TASK BRIEF:
Within the data below, copy each line where the string "will" is found.

------------------------------

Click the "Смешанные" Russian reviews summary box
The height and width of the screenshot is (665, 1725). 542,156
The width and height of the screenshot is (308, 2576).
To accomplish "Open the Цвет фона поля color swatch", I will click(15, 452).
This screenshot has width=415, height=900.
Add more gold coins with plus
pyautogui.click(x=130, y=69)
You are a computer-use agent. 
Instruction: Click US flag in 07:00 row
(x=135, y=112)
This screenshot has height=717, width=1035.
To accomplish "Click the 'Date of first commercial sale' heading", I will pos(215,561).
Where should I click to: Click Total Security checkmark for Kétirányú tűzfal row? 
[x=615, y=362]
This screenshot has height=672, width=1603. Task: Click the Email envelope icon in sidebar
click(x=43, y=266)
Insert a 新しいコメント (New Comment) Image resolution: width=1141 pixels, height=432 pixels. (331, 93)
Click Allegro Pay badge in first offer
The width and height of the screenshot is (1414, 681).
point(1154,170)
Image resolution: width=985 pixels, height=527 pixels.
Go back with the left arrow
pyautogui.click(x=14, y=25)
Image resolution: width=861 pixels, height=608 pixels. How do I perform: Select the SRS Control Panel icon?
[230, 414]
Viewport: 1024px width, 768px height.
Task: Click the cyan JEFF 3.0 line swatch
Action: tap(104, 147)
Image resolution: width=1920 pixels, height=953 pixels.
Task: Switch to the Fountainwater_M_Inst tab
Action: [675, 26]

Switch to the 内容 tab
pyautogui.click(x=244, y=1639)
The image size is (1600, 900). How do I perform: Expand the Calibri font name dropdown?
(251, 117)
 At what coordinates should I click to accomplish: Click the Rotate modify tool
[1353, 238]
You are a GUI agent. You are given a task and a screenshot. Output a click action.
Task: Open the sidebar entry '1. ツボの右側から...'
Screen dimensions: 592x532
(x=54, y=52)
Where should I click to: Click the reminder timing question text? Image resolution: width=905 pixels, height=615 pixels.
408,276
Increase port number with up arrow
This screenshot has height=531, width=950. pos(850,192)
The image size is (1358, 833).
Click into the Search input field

------------------------------

COMPLETED TASK:
To accomplish "Open the Цвет фона поля color swatch", I will click(15, 452).
To accomplish "Click the 'Date of first commercial sale' heading", I will pos(215,561).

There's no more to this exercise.